There are a few people who shout very loudly in SFF (or more accurately, SFF fandom), and this might be where the perceived feeling comes from that political correctness or a right-wing reaction to it is running amok. We need to learn to be harsher with the Vox Days and Requires Hates of this world. The answer should be "No, your opinion is crazy, you express it like a crazy person and you're not worth our time". This would probably be easier to say if we reserved that sort of attack for genuine nutcases and not for people with whom we just disagree.

But to be clear, I certainly would not have excluded him for any of this. The worst I would think would be "This guy is irrelevant". Short of inciting or committing a criminal offence, I find it quite hard to think of circumstances where I would exclude someone.


----------



## MWagner (Sep 13, 2016)

Toby Frost said:


> Short of inciting or committing a criminal offence, I find it quite hard to think of circumstances where I would exclude someone.



That's really what it comes down to.

It is remarkable that in this era that pays so much lip service to diversity, we see such intolerance for diversity of thought. It's easy to be tolerant of superficial diversity like race and gender. Real diversity means acknowledging that your fellow citizens have different values, and that in a liberal democracy people are always going to disagree about important things, but you still have to get along with them.


----------



## galanx (Sep 14, 2016)

Guy is asked to moderate a panel on short fiction, hijacks it for a ten-minute rant on his political pet peeve.


----------



## J-Sun (Sep 14, 2016)

galanx said:


> Guy is asked to moderate a panel on short fiction, hijacks it for a ten-minute rant on his political pet peeve.



That's one way to put it. Another way is "Guy is asked to moderate a panel on short fiction. As moderator, introduces a topic on the state of short fiction. Is interrupted for six minutes, resulting in its taking ten minutes to to get his four-minute intro in edgewise."

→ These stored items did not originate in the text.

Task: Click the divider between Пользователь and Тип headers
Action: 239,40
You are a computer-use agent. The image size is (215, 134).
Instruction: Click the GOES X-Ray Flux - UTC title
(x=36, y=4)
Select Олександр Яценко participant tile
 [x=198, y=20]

But even if your characterization is accurate, I still ask: is expulsion from the convention justified? Is the worldcon doing a "good thing here for fandom and freedom of speech and society at large and, if so, why?"


----------



## Dave (Sep 14, 2016)

J-Sun said:


> ...*is expulsion from the convention justified?*


In order to answer that question then we would need to have more information. We need to know how WorldCon chooses panel moderators. What is the precise job description? Are there rules and guidelines that he broke or ignored? What does the WorldCon constitution say?

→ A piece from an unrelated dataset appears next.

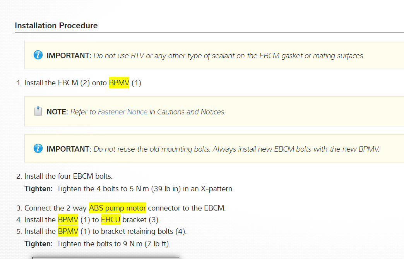
Task: Click the note icon beside Fastener Notice
Action: tap(38, 112)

What we really want to know is, did they just get rid of him because they didn't like what he said, or did they get rid of him because that wasn't the job he was meant to be doing? The former reflects badly on WorldCon while the latter is just normal practice in any club.

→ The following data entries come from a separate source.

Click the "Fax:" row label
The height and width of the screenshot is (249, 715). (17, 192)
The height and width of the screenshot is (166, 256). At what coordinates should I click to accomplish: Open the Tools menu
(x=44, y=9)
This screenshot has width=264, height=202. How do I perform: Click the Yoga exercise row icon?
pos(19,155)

Was this position voluntary or was he paid? I ask that because I am always loath to criticise volunteers. They are often doing a job that no one else wants to do for little recognition. So, was he "asked" to do them a favour, or was he interviewed and selected? If it was the latter then surely the interviewers must share the blame.

The other point I would make is that all clubs and organisations have their own rules and restrictions that *you sign up to when you join*. There can be quite severe penalties in the small print for breaking their petty rules, and kangaroo courts that rule but give you no means to redress.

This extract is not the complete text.